- Action item -
Retype the material that follows exactly, limited to the lines from the one with "Select Type & Address category" through the one with "Open the font color picker", and keep out all pictures.

- Material supplied -
^^^^^^^^
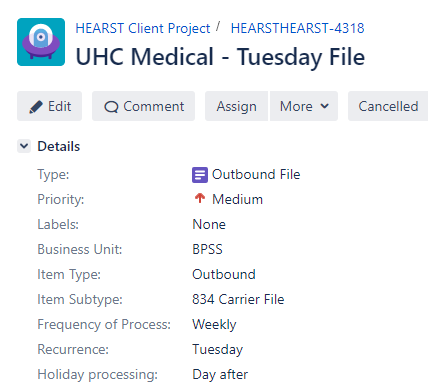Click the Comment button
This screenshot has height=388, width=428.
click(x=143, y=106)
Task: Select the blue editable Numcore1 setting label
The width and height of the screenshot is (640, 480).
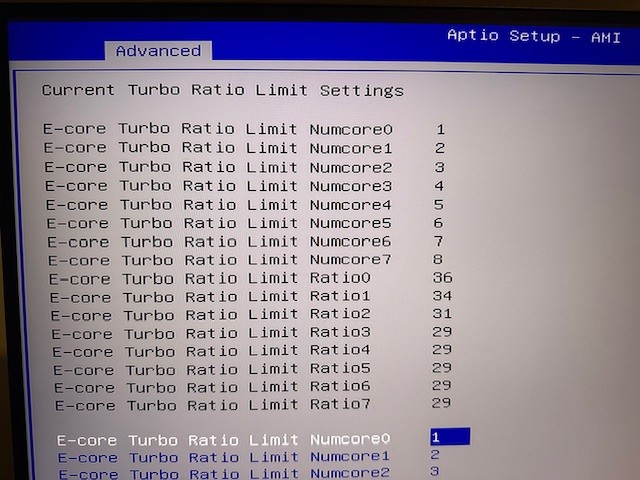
^^^^^^^^
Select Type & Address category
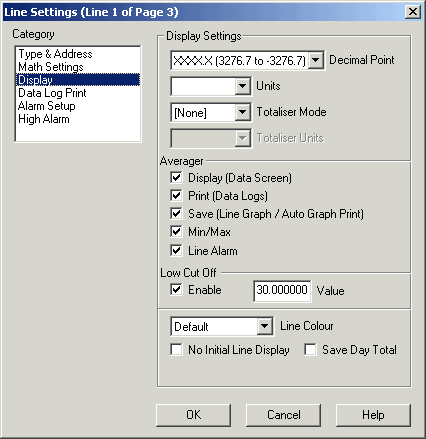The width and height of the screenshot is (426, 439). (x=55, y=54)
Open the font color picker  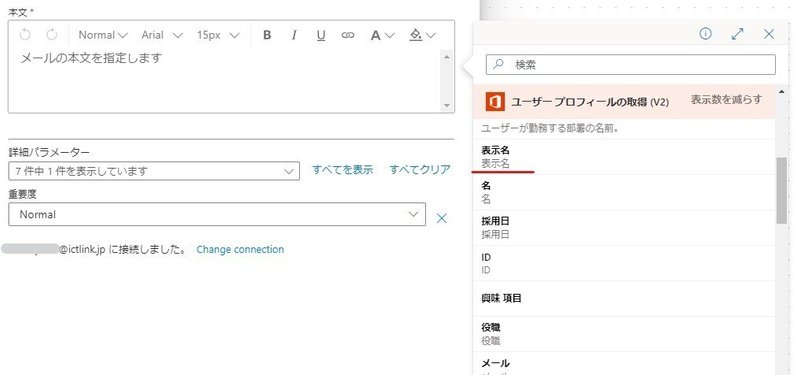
^^^^^^^^
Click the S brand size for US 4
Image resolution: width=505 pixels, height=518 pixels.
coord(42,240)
^^^^^^^^
- Solution to the problem -
Select Type & Address category
The width and height of the screenshot is (426, 439). (x=55, y=54)
Open the font color picker  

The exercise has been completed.